REQUIRED ACTION:
Output the listing below, keeping each line exactly as it stands.

· · · · ·

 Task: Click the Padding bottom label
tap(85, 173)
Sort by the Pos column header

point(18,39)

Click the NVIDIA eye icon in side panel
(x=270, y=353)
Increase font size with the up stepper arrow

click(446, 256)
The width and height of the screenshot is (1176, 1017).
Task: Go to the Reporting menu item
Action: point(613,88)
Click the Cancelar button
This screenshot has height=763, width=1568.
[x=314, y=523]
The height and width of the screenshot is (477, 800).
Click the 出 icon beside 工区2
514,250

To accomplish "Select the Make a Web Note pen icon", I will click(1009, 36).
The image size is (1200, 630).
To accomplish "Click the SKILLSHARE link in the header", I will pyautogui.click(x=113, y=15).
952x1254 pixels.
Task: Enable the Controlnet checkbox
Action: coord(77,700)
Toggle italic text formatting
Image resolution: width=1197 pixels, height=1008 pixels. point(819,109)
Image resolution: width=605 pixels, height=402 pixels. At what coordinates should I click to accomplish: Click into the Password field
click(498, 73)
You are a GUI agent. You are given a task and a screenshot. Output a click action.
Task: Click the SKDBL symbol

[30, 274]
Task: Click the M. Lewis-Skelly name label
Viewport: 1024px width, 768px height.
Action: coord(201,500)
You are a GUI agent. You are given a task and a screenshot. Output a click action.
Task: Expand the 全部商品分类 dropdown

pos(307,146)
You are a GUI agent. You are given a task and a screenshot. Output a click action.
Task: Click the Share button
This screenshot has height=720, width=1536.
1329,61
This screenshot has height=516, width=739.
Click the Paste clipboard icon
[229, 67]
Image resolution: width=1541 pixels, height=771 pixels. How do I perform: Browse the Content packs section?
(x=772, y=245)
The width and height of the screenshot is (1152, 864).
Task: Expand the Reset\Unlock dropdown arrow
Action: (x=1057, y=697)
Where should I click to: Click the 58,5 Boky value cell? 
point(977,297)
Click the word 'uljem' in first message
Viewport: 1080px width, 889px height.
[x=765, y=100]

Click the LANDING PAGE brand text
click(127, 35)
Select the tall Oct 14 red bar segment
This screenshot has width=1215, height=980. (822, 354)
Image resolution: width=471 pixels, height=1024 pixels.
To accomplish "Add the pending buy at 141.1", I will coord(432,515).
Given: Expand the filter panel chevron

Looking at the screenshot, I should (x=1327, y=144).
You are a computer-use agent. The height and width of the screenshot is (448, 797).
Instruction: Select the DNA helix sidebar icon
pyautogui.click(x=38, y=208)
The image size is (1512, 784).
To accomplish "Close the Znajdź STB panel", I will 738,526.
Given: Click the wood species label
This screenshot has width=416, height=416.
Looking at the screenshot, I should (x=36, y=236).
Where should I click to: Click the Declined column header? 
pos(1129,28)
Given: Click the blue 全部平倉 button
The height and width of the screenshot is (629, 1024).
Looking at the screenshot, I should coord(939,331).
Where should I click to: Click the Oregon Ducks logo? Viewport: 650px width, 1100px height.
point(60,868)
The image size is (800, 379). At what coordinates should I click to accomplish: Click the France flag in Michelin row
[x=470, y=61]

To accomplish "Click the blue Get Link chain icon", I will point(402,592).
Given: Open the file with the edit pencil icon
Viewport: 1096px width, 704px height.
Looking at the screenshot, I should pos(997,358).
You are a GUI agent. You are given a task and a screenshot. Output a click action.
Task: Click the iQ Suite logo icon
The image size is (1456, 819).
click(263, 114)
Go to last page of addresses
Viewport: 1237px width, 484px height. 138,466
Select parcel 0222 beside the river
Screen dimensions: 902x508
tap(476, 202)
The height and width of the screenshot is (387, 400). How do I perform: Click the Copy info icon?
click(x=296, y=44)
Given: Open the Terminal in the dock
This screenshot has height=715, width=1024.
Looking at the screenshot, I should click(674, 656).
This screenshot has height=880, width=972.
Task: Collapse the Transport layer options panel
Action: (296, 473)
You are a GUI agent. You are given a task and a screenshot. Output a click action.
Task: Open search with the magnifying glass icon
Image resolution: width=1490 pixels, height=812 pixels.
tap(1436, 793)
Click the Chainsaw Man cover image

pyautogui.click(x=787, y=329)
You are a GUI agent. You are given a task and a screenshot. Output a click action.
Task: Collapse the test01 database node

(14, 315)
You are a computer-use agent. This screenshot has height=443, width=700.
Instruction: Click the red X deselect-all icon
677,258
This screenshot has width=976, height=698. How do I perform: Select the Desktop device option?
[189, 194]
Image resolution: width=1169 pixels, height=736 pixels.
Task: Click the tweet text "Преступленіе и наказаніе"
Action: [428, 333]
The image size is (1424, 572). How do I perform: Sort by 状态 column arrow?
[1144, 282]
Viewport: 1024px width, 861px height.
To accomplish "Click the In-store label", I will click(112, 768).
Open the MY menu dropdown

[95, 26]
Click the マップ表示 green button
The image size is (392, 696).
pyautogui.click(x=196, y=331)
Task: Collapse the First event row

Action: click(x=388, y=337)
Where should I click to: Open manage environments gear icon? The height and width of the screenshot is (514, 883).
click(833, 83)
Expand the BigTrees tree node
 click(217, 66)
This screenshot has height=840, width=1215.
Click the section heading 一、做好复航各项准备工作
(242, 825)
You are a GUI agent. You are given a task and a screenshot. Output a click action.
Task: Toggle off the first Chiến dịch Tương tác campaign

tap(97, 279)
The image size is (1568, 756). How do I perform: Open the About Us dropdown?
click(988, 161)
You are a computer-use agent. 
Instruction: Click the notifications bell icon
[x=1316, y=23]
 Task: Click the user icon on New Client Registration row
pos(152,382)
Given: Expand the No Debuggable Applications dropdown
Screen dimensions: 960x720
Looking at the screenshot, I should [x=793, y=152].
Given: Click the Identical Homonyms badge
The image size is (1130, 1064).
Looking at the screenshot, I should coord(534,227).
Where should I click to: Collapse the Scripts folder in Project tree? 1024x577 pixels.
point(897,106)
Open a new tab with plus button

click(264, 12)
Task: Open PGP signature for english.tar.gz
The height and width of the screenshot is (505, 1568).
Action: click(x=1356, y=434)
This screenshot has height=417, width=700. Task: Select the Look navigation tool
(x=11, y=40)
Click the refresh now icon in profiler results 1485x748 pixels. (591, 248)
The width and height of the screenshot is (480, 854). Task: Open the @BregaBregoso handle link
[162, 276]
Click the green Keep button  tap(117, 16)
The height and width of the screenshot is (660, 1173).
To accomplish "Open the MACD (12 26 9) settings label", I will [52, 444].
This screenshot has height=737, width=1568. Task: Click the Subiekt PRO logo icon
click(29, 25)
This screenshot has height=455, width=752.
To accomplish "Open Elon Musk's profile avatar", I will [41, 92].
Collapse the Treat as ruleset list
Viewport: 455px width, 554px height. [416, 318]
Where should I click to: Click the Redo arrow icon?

· · · · ·

RESULT FOR THIS TASK:
 Task: Click the Padding bottom label
tap(85, 173)
Sort by the Pos column header

point(18,39)

Click the NVIDIA eye icon in side panel
(x=270, y=353)
Increase font size with the up stepper arrow

click(446, 256)
The width and height of the screenshot is (1176, 1017).
Task: Go to the Reporting menu item
Action: point(613,88)
Click the Cancelar button
This screenshot has height=763, width=1568.
[x=314, y=523]
The height and width of the screenshot is (477, 800).
Click the 出 icon beside 工区2
514,250

To accomplish "Select the Make a Web Note pen icon", I will click(1009, 36).
The image size is (1200, 630).
To accomplish "Click the SKILLSHARE link in the header", I will pyautogui.click(x=113, y=15).
952x1254 pixels.
Task: Enable the Controlnet checkbox
Action: coord(77,700)
Toggle italic text formatting
Image resolution: width=1197 pixels, height=1008 pixels. point(819,109)
Image resolution: width=605 pixels, height=402 pixels. At what coordinates should I click to accomplish: Click into the Password field
click(498, 73)
You are a GUI agent. You are given a task and a screenshot. Output a click action.
Task: Click the SKDBL symbol

[30, 274]
Task: Click the M. Lewis-Skelly name label
Viewport: 1024px width, 768px height.
Action: coord(201,500)
You are a GUI agent. You are given a task and a screenshot. Output a click action.
Task: Expand the 全部商品分类 dropdown

pos(307,146)
You are a GUI agent. You are given a task and a screenshot. Output a click action.
Task: Click the Share button
This screenshot has height=720, width=1536.
1329,61
This screenshot has height=516, width=739.
Click the Paste clipboard icon
[229, 67]
Image resolution: width=1541 pixels, height=771 pixels. How do I perform: Browse the Content packs section?
(x=772, y=245)
The width and height of the screenshot is (1152, 864).
Task: Expand the Reset\Unlock dropdown arrow
Action: (x=1057, y=697)
Where should I click to: Click the 58,5 Boky value cell? 
point(977,297)
Click the word 'uljem' in first message
Viewport: 1080px width, 889px height.
[x=765, y=100]

Click the LANDING PAGE brand text
click(127, 35)
Select the tall Oct 14 red bar segment
This screenshot has width=1215, height=980. (822, 354)
Image resolution: width=471 pixels, height=1024 pixels.
To accomplish "Add the pending buy at 141.1", I will coord(432,515).
Given: Expand the filter panel chevron

Looking at the screenshot, I should (x=1327, y=144).
You are a computer-use agent. The height and width of the screenshot is (448, 797).
Instruction: Select the DNA helix sidebar icon
pyautogui.click(x=38, y=208)
The image size is (1512, 784).
To accomplish "Close the Znajdź STB panel", I will 738,526.
Given: Click the wood species label
This screenshot has width=416, height=416.
Looking at the screenshot, I should (x=36, y=236).
Where should I click to: Click the Declined column header? 
pos(1129,28)
Given: Click the blue 全部平倉 button
The height and width of the screenshot is (629, 1024).
Looking at the screenshot, I should coord(939,331).
Where should I click to: Click the Oregon Ducks logo? Viewport: 650px width, 1100px height.
point(60,868)
The image size is (800, 379). At what coordinates should I click to accomplish: Click the France flag in Michelin row
[x=470, y=61]

To accomplish "Click the blue Get Link chain icon", I will point(402,592).
Given: Open the file with the edit pencil icon
Viewport: 1096px width, 704px height.
Looking at the screenshot, I should pos(997,358).
You are a GUI agent. You are given a task and a screenshot. Output a click action.
Task: Click the iQ Suite logo icon
The image size is (1456, 819).
click(263, 114)
Go to last page of addresses
Viewport: 1237px width, 484px height. 138,466
Select parcel 0222 beside the river
Screen dimensions: 902x508
tap(476, 202)
The height and width of the screenshot is (387, 400). How do I perform: Click the Copy info icon?
click(x=296, y=44)
Given: Open the Terminal in the dock
This screenshot has height=715, width=1024.
Looking at the screenshot, I should click(674, 656).
This screenshot has height=880, width=972.
Task: Collapse the Transport layer options panel
Action: (296, 473)
You are a GUI agent. You are given a task and a screenshot. Output a click action.
Task: Open search with the magnifying glass icon
Image resolution: width=1490 pixels, height=812 pixels.
tap(1436, 793)
Click the Chainsaw Man cover image

pyautogui.click(x=787, y=329)
You are a GUI agent. You are given a task and a screenshot. Output a click action.
Task: Collapse the test01 database node

(14, 315)
You are a computer-use agent. This screenshot has height=443, width=700.
Instruction: Click the red X deselect-all icon
677,258
This screenshot has width=976, height=698. How do I perform: Select the Desktop device option?
[189, 194]
Image resolution: width=1169 pixels, height=736 pixels.
Task: Click the tweet text "Преступленіе и наказаніе"
Action: [428, 333]
The image size is (1424, 572). How do I perform: Sort by 状态 column arrow?
[1144, 282]
Viewport: 1024px width, 861px height.
To accomplish "Click the In-store label", I will click(112, 768).
Open the MY menu dropdown

[95, 26]
Click the マップ表示 green button
The image size is (392, 696).
pyautogui.click(x=196, y=331)
Task: Collapse the First event row

Action: click(x=388, y=337)
Where should I click to: Open manage environments gear icon? The height and width of the screenshot is (514, 883).
click(833, 83)
Expand the BigTrees tree node
 click(217, 66)
This screenshot has height=840, width=1215.
Click the section heading 一、做好复航各项准备工作
(242, 825)
You are a GUI agent. You are given a task and a screenshot. Output a click action.
Task: Toggle off the first Chiến dịch Tương tác campaign

tap(97, 279)
The image size is (1568, 756). How do I perform: Open the About Us dropdown?
click(988, 161)
You are a computer-use agent. 
Instruction: Click the notifications bell icon
[x=1316, y=23]
 Task: Click the user icon on New Client Registration row
pos(152,382)
Given: Expand the No Debuggable Applications dropdown
Screen dimensions: 960x720
Looking at the screenshot, I should [x=793, y=152].
Given: Click the Identical Homonyms badge
The image size is (1130, 1064).
Looking at the screenshot, I should coord(534,227).
Where should I click to: Collapse the Scripts folder in Project tree? 1024x577 pixels.
point(897,106)
Open a new tab with plus button

click(264, 12)
Task: Open PGP signature for english.tar.gz
The height and width of the screenshot is (505, 1568).
Action: click(x=1356, y=434)
This screenshot has height=417, width=700. Task: Select the Look navigation tool
(x=11, y=40)
Click the refresh now icon in profiler results 1485x748 pixels. (591, 248)
The width and height of the screenshot is (480, 854). Task: Open the @BregaBregoso handle link
[162, 276]
Click the green Keep button  tap(117, 16)
The height and width of the screenshot is (660, 1173).
To accomplish "Open the MACD (12 26 9) settings label", I will [52, 444].
This screenshot has height=737, width=1568. Task: Click the Subiekt PRO logo icon
click(29, 25)
This screenshot has height=455, width=752.
To accomplish "Open Elon Musk's profile avatar", I will [41, 92].
Collapse the Treat as ruleset list
Viewport: 455px width, 554px height. [416, 318]
Where should I click to: Click the Redo arrow icon?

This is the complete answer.